Der Innenraum ist einschiffig und mündet im Osten in einen stark eingezogenen Chor mit Fünfachtelschluss, den ein Netzgewölbe überspannt. Chor und Langhaus sind von großen Spitzbogenfenstern durchbrochen.
Ausstattung
- Die Kapelle besitzt einen spätgotischen Flügelaltar, der mit der Jahreszahl 1515 bezeichnet ist. Den Mittelschrein nimmt eine halbplastische Figur des heiligen Georg ein, der zu Pferde dargestellt ist und den Drachen besiegt. Im Hintergrund ist die ehemalige Burg Hohenreichen dargestellt.

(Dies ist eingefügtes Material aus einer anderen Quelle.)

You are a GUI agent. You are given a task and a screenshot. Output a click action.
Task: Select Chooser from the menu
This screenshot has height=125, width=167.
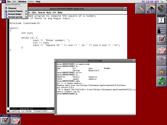click(15, 8)
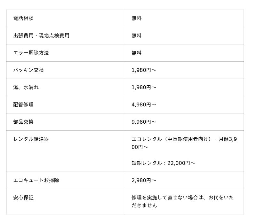Image resolution: width=256 pixels, height=224 pixels.
Task: Click the パッキン交換 service name
Action: (28, 70)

Die seitlichen Flügel stellen links Jesus am Ölberg (oben) und die Geißelung Christi (unten) dar und auf der rechten Seite die Dornenkrönung (oben) und die Grablegung Christi (unten).

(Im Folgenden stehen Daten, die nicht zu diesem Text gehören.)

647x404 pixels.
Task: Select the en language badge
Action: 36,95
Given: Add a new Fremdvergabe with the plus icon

- Die Figuren des Johannes des Täufers, des heiligen Christophorus und der heiligen Elisabeth von Thüringen werden um 1510/20 datiert.

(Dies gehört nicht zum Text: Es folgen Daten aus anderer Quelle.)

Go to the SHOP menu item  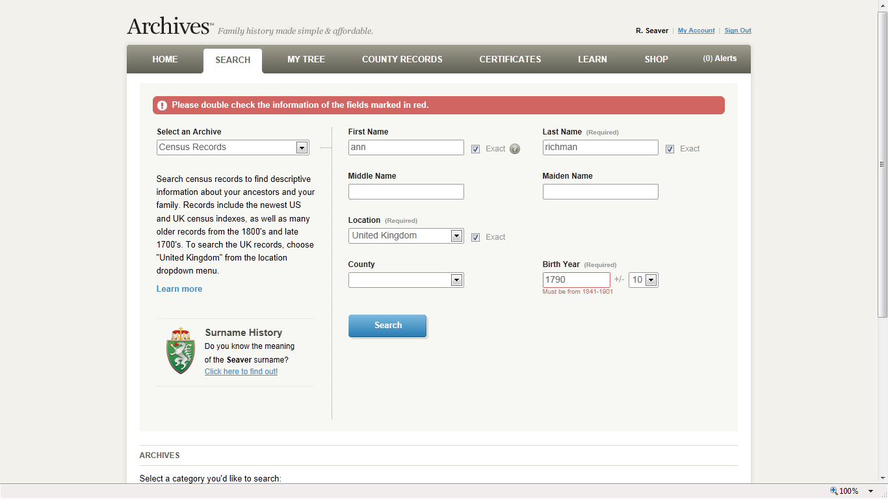656,59
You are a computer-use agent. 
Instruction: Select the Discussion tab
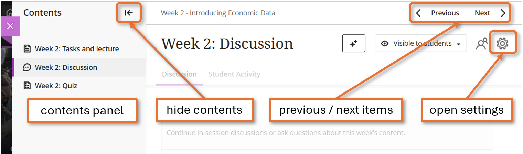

- Aus dieser Zeit stammt auch das farbig gefasste Relief des heiligen Isidor von Madrid, der von Haustieren umgeben ist.
Sonstiges
In den 1970er-Jahren wurden die vier Altarflügel geraubt. Der Wertinger Adolf Merk erkannte auf einem Kunstmarkt in München einen der Altarflügel wieder. Er gab der Polizei den entscheidenden Tipp. Die Altarteile waren bereits nach Belgien verkauft worden.
Literatur
- Georg Dehio (neubearbeitet von Bruno Bushart und Georg Paula): Handbuch der deutschen Kunstdenkmäler. Kunstdenkmäler Bayern III: Schwaben. Deutscher Kunstverlag, München 1989, ISBN 3-422-03008-5, S. 458–459.
- Georg Wörishofer, Alfred Sigg, Reinhard H. Seitz: Städte, Märkte und Gemeinden. In: Der Landkreis Dillingen a. d. Donau in Geschichte und Gegenwart. Landkreis Dillingen an der Donau (Hrsg.), 3. neu bearbeitete Auflage, Dillingen an der Donau 2005, S. 409–411.